Top of DATA FOR THIS EXERCISE

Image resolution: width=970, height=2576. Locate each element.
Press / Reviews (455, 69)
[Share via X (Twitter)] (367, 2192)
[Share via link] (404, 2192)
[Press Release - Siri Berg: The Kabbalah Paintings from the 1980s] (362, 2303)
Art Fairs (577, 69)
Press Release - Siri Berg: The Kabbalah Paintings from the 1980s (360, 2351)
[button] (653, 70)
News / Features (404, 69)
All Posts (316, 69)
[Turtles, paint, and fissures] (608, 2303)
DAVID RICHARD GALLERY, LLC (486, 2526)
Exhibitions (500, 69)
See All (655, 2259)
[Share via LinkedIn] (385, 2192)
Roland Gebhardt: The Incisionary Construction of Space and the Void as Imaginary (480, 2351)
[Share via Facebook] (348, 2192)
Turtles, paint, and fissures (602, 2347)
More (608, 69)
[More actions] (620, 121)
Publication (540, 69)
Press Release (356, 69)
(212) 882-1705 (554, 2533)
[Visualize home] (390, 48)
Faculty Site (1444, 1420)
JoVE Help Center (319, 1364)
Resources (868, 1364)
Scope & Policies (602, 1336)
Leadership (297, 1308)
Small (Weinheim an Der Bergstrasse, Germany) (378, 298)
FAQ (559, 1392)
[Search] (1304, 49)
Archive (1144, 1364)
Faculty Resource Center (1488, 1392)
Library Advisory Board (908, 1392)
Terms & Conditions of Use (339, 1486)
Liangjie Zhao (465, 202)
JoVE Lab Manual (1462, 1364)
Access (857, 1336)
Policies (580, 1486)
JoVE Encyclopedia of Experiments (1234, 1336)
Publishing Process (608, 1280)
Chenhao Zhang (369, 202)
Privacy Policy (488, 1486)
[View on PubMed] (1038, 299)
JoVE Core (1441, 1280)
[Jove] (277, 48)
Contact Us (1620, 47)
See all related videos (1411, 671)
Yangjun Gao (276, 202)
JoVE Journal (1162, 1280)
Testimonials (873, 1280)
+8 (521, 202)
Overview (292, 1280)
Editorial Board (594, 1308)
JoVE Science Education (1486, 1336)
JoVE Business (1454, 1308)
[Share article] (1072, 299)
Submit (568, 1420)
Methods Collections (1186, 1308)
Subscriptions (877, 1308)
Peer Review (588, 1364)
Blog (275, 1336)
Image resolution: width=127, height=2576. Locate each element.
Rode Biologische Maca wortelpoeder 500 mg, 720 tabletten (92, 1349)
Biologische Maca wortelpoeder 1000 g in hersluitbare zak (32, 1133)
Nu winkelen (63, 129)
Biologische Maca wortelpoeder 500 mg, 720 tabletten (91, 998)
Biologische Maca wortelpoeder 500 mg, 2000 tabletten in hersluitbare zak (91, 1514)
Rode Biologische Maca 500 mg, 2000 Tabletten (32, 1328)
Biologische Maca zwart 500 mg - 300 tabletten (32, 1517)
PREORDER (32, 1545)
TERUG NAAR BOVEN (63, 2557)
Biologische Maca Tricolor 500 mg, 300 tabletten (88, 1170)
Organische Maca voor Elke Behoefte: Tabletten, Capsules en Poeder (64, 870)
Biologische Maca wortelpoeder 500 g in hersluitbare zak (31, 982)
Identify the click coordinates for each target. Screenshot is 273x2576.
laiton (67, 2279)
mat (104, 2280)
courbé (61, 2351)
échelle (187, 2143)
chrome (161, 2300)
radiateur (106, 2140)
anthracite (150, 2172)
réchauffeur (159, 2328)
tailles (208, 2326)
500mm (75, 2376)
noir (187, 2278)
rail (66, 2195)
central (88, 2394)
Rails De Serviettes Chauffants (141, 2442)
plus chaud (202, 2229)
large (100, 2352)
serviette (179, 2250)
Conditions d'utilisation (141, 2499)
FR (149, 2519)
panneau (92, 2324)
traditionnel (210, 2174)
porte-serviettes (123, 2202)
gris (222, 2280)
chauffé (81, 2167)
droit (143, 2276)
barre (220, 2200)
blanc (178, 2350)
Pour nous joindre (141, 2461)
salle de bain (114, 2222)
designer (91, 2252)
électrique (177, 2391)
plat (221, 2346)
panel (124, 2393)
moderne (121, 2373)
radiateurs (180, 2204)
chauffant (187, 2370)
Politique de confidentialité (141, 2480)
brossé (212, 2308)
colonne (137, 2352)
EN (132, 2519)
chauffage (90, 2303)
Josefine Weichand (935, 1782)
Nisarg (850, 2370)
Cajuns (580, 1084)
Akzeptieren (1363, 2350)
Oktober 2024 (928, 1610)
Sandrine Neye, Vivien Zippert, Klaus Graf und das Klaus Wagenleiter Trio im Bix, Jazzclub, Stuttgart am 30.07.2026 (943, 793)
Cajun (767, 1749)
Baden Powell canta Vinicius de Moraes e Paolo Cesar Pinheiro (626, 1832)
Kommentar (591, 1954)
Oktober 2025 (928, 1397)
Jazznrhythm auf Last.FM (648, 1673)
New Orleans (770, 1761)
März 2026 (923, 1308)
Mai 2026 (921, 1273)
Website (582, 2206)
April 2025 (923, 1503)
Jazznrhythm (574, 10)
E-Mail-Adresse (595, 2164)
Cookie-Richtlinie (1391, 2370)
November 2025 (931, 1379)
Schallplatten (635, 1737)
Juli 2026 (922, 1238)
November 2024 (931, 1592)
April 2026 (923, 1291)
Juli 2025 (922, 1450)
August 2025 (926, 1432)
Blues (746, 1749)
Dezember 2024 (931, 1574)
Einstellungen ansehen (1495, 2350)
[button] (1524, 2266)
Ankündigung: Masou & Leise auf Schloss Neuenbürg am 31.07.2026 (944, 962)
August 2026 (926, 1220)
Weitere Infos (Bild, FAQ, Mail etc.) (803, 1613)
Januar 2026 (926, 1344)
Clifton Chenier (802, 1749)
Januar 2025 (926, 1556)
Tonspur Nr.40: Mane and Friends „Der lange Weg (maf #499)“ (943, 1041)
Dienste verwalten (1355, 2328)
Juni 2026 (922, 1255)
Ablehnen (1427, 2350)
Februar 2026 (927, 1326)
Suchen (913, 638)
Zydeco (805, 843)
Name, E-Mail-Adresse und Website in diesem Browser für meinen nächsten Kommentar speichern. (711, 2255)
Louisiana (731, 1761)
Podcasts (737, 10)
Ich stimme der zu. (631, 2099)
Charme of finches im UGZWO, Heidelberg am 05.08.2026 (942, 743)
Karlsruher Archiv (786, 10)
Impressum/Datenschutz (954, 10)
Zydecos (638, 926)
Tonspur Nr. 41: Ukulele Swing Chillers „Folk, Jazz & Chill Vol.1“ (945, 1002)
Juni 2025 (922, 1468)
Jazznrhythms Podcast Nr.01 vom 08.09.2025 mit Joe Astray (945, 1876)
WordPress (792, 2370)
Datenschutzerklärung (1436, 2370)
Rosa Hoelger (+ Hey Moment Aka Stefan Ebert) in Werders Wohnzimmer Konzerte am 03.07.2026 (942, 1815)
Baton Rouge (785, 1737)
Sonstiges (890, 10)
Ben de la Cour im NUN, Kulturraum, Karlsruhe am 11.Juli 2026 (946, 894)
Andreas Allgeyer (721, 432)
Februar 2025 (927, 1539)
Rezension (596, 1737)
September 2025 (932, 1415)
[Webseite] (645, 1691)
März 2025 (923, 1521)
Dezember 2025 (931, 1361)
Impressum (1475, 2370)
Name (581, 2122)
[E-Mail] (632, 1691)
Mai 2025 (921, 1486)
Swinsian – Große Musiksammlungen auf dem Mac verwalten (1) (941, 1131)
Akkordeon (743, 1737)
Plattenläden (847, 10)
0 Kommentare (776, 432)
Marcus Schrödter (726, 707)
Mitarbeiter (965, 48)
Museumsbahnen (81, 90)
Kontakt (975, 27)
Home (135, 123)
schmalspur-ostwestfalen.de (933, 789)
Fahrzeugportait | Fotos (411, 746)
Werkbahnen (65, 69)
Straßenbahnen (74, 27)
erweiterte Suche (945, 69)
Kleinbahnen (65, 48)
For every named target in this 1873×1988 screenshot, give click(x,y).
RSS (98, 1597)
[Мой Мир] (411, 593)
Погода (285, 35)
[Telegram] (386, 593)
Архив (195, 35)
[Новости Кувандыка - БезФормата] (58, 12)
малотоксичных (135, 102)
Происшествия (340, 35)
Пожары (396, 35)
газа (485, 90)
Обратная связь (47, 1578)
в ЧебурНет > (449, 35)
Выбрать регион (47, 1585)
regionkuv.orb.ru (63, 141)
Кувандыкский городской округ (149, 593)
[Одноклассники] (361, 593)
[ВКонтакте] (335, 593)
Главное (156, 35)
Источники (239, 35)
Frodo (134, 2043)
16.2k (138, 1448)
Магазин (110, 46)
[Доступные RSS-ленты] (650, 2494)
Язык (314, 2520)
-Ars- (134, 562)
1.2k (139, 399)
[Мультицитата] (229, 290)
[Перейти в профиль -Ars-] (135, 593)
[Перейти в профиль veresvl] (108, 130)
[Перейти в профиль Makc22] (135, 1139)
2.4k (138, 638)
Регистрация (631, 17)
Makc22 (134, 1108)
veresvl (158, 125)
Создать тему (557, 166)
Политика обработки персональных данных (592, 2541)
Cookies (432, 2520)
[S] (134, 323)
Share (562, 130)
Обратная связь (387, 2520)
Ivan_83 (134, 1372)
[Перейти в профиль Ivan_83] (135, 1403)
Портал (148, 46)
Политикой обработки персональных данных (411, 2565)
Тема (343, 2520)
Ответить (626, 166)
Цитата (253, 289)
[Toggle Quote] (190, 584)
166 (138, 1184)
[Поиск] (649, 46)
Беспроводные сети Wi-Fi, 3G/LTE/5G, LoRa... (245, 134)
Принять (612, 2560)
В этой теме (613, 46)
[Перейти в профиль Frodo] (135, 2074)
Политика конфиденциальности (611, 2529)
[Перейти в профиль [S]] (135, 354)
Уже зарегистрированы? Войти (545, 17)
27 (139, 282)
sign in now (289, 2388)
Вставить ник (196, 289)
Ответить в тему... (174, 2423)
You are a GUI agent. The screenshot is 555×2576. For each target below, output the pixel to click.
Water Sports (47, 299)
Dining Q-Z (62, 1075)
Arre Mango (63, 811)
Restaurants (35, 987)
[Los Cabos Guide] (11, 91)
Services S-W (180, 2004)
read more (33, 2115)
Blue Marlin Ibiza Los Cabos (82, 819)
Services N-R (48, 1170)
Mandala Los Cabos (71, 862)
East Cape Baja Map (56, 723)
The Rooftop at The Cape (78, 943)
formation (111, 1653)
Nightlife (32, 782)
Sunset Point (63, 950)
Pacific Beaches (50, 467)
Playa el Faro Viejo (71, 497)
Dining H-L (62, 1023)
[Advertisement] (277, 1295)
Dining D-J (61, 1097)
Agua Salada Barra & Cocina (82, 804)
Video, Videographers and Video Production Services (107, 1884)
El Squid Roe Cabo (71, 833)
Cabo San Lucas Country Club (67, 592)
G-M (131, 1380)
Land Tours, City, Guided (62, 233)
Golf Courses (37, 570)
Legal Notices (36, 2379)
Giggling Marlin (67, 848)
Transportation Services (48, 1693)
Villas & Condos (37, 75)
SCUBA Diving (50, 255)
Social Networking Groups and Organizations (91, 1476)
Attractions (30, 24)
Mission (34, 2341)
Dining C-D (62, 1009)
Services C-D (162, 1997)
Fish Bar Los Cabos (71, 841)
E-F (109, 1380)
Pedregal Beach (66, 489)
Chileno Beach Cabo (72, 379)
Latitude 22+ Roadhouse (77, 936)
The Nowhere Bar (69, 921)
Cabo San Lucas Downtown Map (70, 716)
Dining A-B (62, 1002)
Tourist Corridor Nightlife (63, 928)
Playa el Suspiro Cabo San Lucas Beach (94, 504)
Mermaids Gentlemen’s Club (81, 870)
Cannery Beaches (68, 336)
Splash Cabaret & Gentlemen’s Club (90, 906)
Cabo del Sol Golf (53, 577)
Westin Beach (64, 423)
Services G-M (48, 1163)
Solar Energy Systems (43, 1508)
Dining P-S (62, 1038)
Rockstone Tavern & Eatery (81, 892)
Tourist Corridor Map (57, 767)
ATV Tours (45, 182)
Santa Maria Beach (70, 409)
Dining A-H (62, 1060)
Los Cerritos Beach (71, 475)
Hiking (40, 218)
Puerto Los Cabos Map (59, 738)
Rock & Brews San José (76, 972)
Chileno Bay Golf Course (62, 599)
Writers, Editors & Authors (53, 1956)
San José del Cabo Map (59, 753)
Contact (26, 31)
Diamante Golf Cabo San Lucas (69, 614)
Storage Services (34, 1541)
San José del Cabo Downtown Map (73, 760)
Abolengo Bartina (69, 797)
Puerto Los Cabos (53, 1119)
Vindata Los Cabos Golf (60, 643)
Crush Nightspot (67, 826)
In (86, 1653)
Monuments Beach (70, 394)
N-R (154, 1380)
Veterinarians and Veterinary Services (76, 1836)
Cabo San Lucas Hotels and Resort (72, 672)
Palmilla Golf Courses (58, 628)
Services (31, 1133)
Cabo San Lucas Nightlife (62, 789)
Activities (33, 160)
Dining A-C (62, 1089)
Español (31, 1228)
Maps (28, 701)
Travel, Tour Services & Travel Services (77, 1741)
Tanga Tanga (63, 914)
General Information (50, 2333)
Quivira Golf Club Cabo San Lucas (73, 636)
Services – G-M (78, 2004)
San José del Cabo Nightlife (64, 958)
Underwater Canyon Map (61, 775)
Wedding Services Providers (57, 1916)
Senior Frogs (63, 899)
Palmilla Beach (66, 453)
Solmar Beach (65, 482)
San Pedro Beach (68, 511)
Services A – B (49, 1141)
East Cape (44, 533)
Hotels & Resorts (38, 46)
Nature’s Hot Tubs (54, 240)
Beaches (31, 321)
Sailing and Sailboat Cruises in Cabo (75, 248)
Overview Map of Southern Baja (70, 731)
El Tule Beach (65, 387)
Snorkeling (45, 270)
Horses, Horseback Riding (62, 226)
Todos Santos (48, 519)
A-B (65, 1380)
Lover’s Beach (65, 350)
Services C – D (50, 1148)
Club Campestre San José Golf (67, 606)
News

Bottom of DATA FOR THIS EXERCISE

◆ **BRIEF**
Search the data above for the word "Release" and report how many lines contain it, with nothing further.

◆ **TASK SOLUTION**
3